The program features the following piano sounds: Fender Rhodes Mk I and Mk II, the Hohner Clavinet E7, and the Wurlitzer A200. The samples that make up these instruments have been carefully created with each note containing several velocity layers and release samples. None of the samples use loops. The Mk I, Mk II and E7 feature five velocity layers and release samples while the A200 has seven. The on-screen keyboard covers a six-octave range. The original E7 and A200 keyboards weren't quite so large so these instruments have had their keyrange expanded to fill the six octaves. NI reasoned that it was better to do this to give users the option of using a full six octaves than to limit the range for historical accuracy. And this certainly makes sense as you can freely switch between pianos without worrying whether one is going to run out of notes.

 

In addition to normal tuning, there are stretch tuned versions of all four pianos. The human ear perceives tones in the upper keyboard range as being flat even though they may be correctly tuned. Piano tuners compensate for this by 'stretch tuning' the upper notes. 

 

The user interface is cute, generic vintage electric piano with Tuning, Pan and Volume controls on the right. In the middle is an 'LCD" display which shows the current instrument preset and on the left are four control knobs that vary according to the preset. For example, with the standard Mk I preset the controls are Speed, Stereo, Release Volume and Reverb. Select the Mk I Saturator preset and they become Bass, Treble, Drive and Speed, while with the Mk I ADSR Envelope preset they become, naturally, Attack, Decay, Sustain and Release.

 

Elektrik Piano - The presets range from the vanilla instrument to heavily-processed sounds. (click to enlarge - opens in new window)

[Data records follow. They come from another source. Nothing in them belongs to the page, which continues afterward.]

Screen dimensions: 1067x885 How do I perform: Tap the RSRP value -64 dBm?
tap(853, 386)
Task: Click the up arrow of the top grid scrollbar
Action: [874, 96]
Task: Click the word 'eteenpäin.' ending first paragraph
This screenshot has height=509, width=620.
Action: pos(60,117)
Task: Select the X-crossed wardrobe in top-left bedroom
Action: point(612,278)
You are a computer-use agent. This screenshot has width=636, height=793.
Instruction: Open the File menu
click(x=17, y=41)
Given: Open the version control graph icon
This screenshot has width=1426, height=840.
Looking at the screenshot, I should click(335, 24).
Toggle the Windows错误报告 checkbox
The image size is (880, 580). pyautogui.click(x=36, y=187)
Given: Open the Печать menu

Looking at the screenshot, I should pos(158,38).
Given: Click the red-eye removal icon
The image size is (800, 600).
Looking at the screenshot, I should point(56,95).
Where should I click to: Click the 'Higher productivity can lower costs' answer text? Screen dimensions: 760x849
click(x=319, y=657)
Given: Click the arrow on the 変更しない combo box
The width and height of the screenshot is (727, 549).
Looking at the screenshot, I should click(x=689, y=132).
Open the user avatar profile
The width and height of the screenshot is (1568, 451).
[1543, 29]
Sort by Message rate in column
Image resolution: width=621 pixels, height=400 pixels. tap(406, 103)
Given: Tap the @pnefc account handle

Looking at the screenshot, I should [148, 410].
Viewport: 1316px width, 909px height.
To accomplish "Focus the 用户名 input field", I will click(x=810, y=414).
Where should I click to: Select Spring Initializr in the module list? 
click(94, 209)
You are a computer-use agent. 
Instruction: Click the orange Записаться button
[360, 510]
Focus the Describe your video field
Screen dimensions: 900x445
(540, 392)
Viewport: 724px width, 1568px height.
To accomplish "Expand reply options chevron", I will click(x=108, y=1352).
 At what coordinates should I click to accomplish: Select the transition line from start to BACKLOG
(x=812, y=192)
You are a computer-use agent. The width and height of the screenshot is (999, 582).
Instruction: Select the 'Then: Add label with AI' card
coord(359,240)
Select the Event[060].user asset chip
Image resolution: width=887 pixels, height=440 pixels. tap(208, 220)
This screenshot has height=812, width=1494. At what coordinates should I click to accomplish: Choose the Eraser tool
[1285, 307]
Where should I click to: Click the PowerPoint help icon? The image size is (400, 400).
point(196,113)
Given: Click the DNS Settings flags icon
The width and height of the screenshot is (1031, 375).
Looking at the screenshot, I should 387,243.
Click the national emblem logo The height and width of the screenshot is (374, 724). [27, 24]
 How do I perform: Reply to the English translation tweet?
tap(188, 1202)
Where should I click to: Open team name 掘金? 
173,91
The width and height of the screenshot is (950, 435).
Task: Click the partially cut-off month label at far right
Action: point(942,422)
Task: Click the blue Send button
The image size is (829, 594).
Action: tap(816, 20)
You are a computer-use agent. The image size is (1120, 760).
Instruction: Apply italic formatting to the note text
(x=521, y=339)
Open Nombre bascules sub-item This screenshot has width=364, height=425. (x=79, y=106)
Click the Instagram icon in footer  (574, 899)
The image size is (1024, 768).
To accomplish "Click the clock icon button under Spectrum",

Although the controls are fixed for each preset - you can't add a Phaser control, for example, to the standard sound - the additions greatly increase the range of sounds each instrument can produce far beyond what was possible with the raw original instruments. The ability to tweak the controls lets you customise the sound still further. If you really want to play fast and loose with the sounds, you can import the samples and presets into NI's Kompakt sampler for full tweaking and editing although that probably won't be high on most user's priority list.